The Monkey King is a mischievous trickster god in this story and is known as the Great Sage of Heaven. He lives in the Mountain of Flowers and Fruit and has an elder brother named Shing-Rhe. He was tired of his demon friends in Hell so he went to Heaven to be a Lotus student and learned the 72 Earthly transformations in centuries. When the deities gave him the lowest position as the Protector of Horses, he flew into a rage and wreaked havoc until Buddha came and sealed him under a mountain. However, one strand of his hair is trapped in the little temple and Thom had freed him. A fact about the Monkey King in his story is that only friends can call the Monkey King by his name. Shing-Rhe is possibly the one who calls him Wukong the most. The Monkey King betrays Thom and flees with his cudgel.

The Boy Giant is a deity in Heaven. When he was human, he was only a baby when invaders came to attack. He ate a lot of rice and manages to defeat all the invaders. The Boy Giant meets Ma and the couple had Thom. He plans to live with his daughter in Heaven to be a deity but Ma insisted that Thom live a normal life with her. When Thom hit him with the Monkey King's cudgel, he survived and tries desperately to stop the Jade Soldiers from attacking Thom out of fatherly love.

Jae is the Jade Emperor's daughter and helped Thom to the Lotus Academy. She seems very polite and loves her father a lot but hates Kha even though she and Kha are actually cousins. Jae wears a ring that is the key to the armory which the Monkey King steals to get his cudgel back.
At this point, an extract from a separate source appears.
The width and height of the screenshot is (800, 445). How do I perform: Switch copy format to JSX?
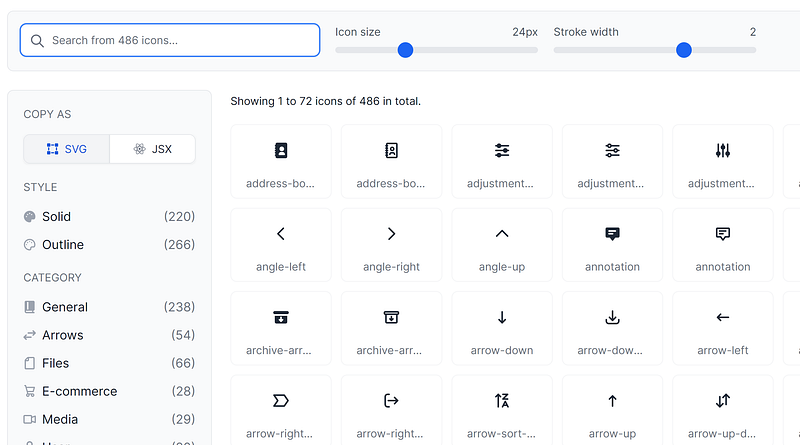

The Jade Emperor is Jae's father and a close friend of the Boy Giant. He felt offended when Thom talked about the Monkey King and ordered her to leave. When Thom takes the cudgel and hits the Boy Giant with it, the Jade Emperor possibly knew this and sent the Jade Army, consisting of Jade Soldiers, to arrest Thom.
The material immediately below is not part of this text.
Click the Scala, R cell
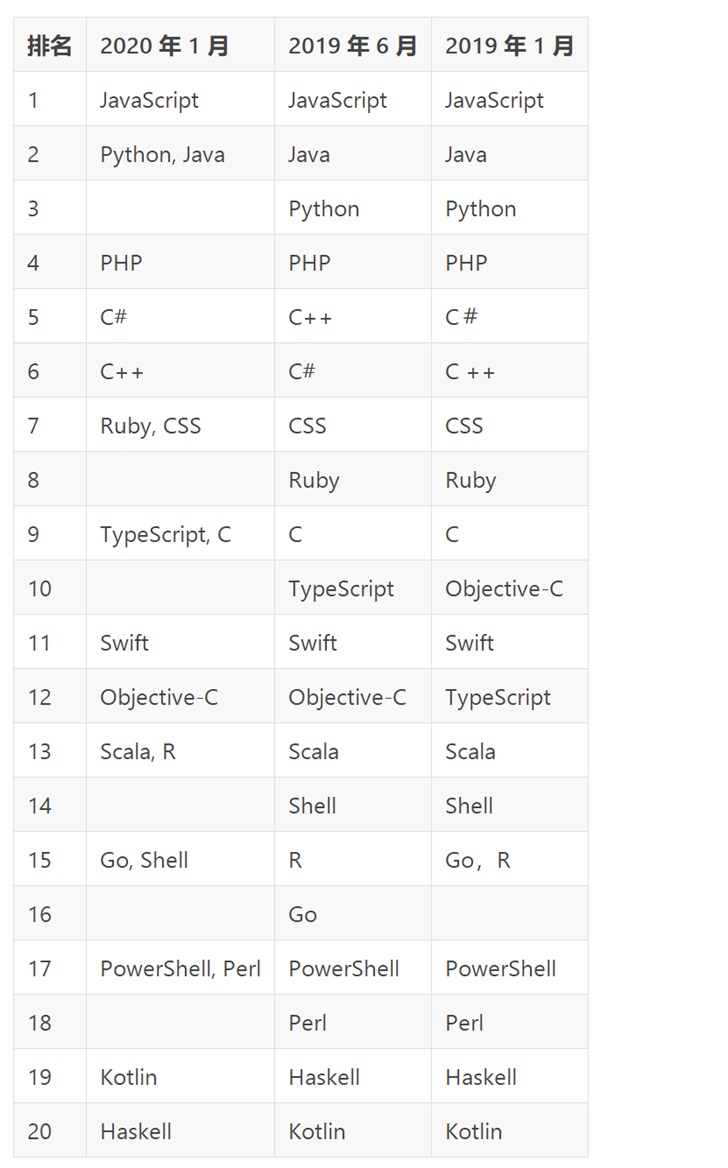This screenshot has height=1168, width=728. pos(180,751)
Bethany Anderson is a bully of Thom because of how different she is from the other students. The teachers do not know about it but she is treasured by the soccer coach. Bethany is one of the girls in the "dynamic trio" along with Sarah Mazel and Kathy Joon.

Kathy Joon is a Korean-American student and one of the girls in the "dynamic trio", along with Bethany and Sarah Mazel. When the two other girls are not watching, Kathy is kinder to Thom, especially when they are both Asians.

Sarah Mazel is another bully of Thom and one of the girls in the "dynamic trio".

Cassie Houghton is a goalie. Thom kicked the ball too hard and the ball hits her, causing her to stay in the hospital for a month as a result of breaking a few ribs.

Coach Pendergrass is Thom's soccer coach. She treasures the "dynamic trio" and would compliment Thom when she scored a goal.

Mrs Abbot is Thom's homeroom teacher.

Mrs Colton is the principal of Demille Middle School which is the school Thom attends currently.

== Background ==
Van Hoang used Journey to the West, by Wu Cheng'en, as research for the novel, and was also inspired by stories told by her sister and Asian dramas.

== Reception ==
Overall, the novel received positive reviews.

However, according to commonsensemedia.com, there was a scale of 1 out of 5 dots that indicates how much violence there was. The violence is stated to have "some accidental punches, hits, and knock downs involving immortal gods and demons. There are scenes of bullying, name calling, and laughing at Vietnamese main character for being 'weird' and bringing 'smelly food to lunch.' A soccer goalie's ribs are broken when hit with a ball." The language also received the same scale as a result of the anti-immigrant slurs, such as "fresh off the boat".

The sex got the same scale because the protagonist is "coupling" with a god (This may refer to Thom's relationship with the Monkey King, or her relationship with Kha).